Kos recent pronouncement that our long nightmare of Pie will end on March 15 unless Bernie does much better than expected has not been well received by many Sanders supporters. I think it will be helpful to explain a bit why that date will be determine the outcome of the Democratic primary and dispel some easy confusion about why.
The primary argument that Sanders supporters make is that under any scenario where Bernie wins the nomination March 15 is the peak delegate margin favoring Hillary, and that as states that generally favor him for demographic or ideological reasons vote the margin will close and eventually reverse. In fact that is exactly why we can be sure of the outcome on March 15. If Bernie’s best states had already voted and Hillary had outperformed as much as she has, the delegate count would be close at this point, but Bernie would just have to roughly split the remaining delegates to win. It is much easier to outperform when you are expected to lose than when you need to win. In order to win you have to win your own states big or lose your opponent’s states by less than expected. In order to win big you have to win your opponent’s states. Hillary has won her own best states by huge margins and piled up a big delegate lead. If she continues through March 15 by winning Michigan, Ohio, Illinois and Florida she will have outperformed in all her states and won some of Bernie’s. In order to make up the difference Bernie would have to win big the rest of the way. But he already needed to win most of those states. Unless he can change the outcome in the next week he will need to win his own best states by 110%.
At this point we can anticipate the remaining benchmarks in the Democratic Primary with tremendous precision, even if the overall sentiment swings strongly in favor of Senator Sanders.
We have seen the tremendous strength of the Clinton campaign in the South where she is winning with 40-70% margins. Louisiana votes today, and Mississippi on Tuesday. Assuming the previous margins hold she will get delegate splits of 41-10 in Louisiana and 28-8 in Mississippi for a net gain of 50. There is a fair possibility that Bernie will not be viable in some or all of Mississippi and she will get all those delegates pushing her net to 66.
Bernie will win the caucus states this weekend. He has been winning similar states 60-40. That will give splits of 18-15 in Kansas and 16-9 in Nebraska He could manage another 3 delegates with an overwhelming victory in Kansas. Maine also awards 25 delegates on Sunday. Again 60-40 results in a 15-10 split. Bernie could get 3 more delegates if he gets to 70-30 but is unlikely to hit the next higher thresholds even in a best case.

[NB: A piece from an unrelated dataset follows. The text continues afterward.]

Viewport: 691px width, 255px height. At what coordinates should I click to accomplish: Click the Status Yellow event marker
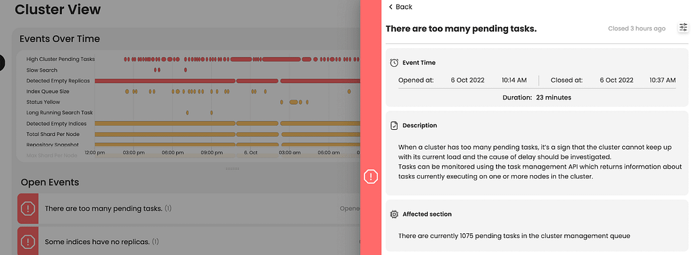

Thus these five states the most likely outcome is a net gain for Hillary of 36 delegates with a plausible range from plus 24 (if Hillary is just viable in the Caucuses) to plus 51 (if she gets 85% in Mississippi).
Michigan also votes on Tuesday. All the static models that have Sanders winning require he wins Michigan, but current polling has Hillary ahead by as much as twenty points. Because of delegate math the margin does not actually matter much. Lots of districts award extra delegates at 50% so the winner gains a big edge. Our resident expert Torilahure projects this as 73-57 based on a single digit victory for Hillary. If Sanders wins he could flip that, The margin need to be Yuuuge to really change the Delegate allocation because the next thresholds are mostly above 60.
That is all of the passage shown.